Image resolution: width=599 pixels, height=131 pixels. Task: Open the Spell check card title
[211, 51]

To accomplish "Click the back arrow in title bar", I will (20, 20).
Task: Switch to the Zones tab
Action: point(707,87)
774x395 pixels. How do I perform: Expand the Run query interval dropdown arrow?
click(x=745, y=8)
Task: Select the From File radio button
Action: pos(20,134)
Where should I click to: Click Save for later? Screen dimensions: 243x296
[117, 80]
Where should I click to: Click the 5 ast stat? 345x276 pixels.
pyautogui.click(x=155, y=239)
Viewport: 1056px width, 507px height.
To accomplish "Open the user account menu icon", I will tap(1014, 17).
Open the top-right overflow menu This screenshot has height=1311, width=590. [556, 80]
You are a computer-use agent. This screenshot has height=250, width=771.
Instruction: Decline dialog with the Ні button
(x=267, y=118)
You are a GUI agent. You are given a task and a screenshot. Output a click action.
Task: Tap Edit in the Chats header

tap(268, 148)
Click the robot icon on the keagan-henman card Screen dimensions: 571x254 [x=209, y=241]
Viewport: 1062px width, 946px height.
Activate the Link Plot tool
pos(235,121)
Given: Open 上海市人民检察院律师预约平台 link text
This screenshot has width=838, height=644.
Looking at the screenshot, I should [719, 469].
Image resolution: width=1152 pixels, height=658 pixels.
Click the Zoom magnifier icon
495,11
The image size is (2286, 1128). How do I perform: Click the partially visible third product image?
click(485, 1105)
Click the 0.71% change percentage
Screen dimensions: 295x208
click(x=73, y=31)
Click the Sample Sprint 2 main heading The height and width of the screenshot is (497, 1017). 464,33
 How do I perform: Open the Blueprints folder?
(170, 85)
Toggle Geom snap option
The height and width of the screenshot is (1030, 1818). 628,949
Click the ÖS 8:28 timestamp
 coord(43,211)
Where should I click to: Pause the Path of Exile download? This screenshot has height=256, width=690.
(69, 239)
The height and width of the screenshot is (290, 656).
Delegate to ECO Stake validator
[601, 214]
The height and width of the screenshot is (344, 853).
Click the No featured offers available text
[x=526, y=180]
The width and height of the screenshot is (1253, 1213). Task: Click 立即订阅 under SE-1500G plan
------------------------------
Problem requirements ▸ Rewrite all of the data above as a numbered list, leaving out the blank lines.

Output of the task ▸
1. Image resolution: width=599 pixels, height=131 pixels. Task: Open the Spell check card title
2. [211, 51]
3. To accomplish "Click the back arrow in title bar", I will (20, 20).
4. Task: Switch to the Zones tab
5. Action: point(707,87)
6. 774x395 pixels. How do I perform: Expand the Run query interval dropdown arrow?
7. click(x=745, y=8)
8. Task: Select the From File radio button
9. Action: pos(20,134)
10. Where should I click to: Click Save for later? Screen dimensions: 243x296
11. [117, 80]
12. Where should I click to: Click the 5 ast stat? 345x276 pixels.
13. pyautogui.click(x=155, y=239)
14. Viewport: 1056px width, 507px height.
15. To accomplish "Open the user account menu icon", I will tap(1014, 17).
16. Open the top-right overflow menu This screenshot has height=1311, width=590. [556, 80]
17. You are a computer-use agent. This screenshot has height=250, width=771.
18. Instruction: Decline dialog with the Ні button
19. (x=267, y=118)
20. You are a GUI agent. You are given a task and a screenshot. Output a click action.
21. Task: Tap Edit in the Chats header
22. tap(268, 148)
23. Click the robot icon on the keagan-henman card Screen dimensions: 571x254 [x=209, y=241]
24. Viewport: 1062px width, 946px height.
25. Activate the Link Plot tool
26. pos(235,121)
27. Given: Open 上海市人民检察院律师预约平台 link text
28. This screenshot has width=838, height=644.
29. Looking at the screenshot, I should [719, 469].
30. Image resolution: width=1152 pixels, height=658 pixels.
31. Click the Zoom magnifier icon
32. 495,11
33. The image size is (2286, 1128). How do I perform: Click the partially visible third product image?
34. click(485, 1105)
35. Click the 0.71% change percentage
36. Screen dimensions: 295x208
37. click(x=73, y=31)
38. Click the Sample Sprint 2 main heading The height and width of the screenshot is (497, 1017). 464,33
39.  How do I perform: Open the Blueprints folder?
40. (170, 85)
41. Toggle Geom snap option
42. The height and width of the screenshot is (1030, 1818). 628,949
43. Click the ÖS 8:28 timestamp
44.  coord(43,211)
45. Where should I click to: Pause the Path of Exile download? This screenshot has height=256, width=690.
46. (69, 239)
47. The height and width of the screenshot is (290, 656).
48. Delegate to ECO Stake validator
49. [601, 214]
50. The height and width of the screenshot is (344, 853).
51. Click the No featured offers available text
52. [x=526, y=180]
53. The width and height of the screenshot is (1253, 1213). Task: Click 立即订阅 under SE-1500G plan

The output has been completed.